__Data for processing__:
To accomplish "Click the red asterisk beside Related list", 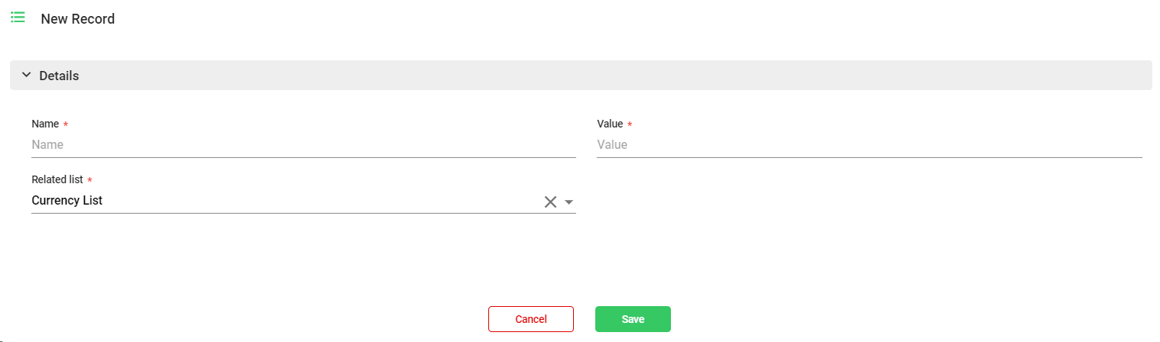I will coord(90,180).
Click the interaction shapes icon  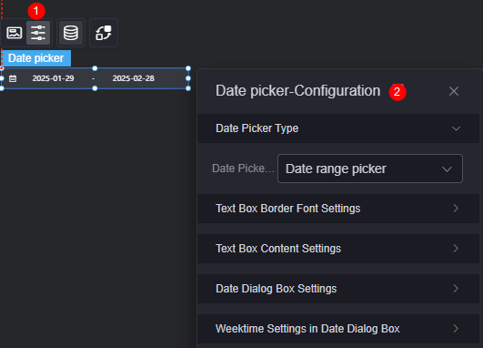coord(104,33)
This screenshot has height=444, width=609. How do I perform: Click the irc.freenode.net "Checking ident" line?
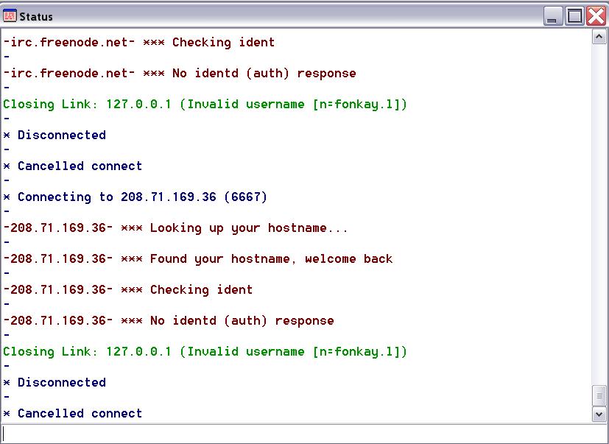click(x=138, y=43)
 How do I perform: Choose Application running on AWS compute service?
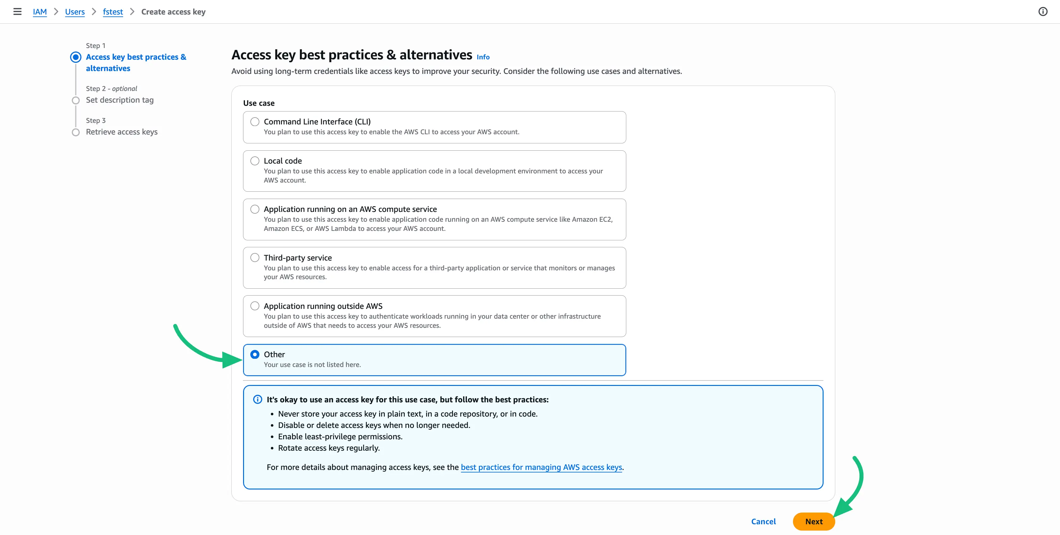(255, 209)
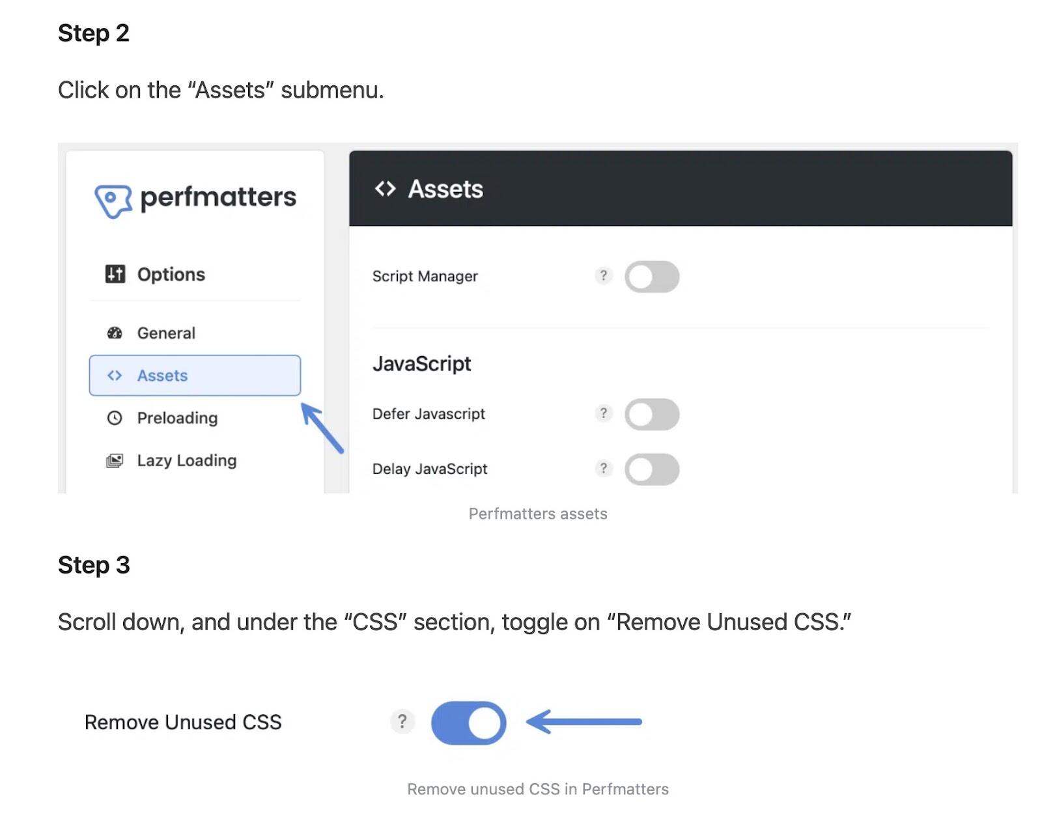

__Task to carry out__: Rewrite the part of the records that opens with the line containing "This screenshot has" and runs through the end of the records, swapping "perform" for "carry out" and changing nothing else. Leave the pictures out of your answer.

__Full output__:
This screenshot has height=444, width=609. How do I carry out: Click the irc.freenode.net "Checking ident" line?
click(x=138, y=43)
 How do I carry out: Choose Application running on AWS compute service?
(255, 209)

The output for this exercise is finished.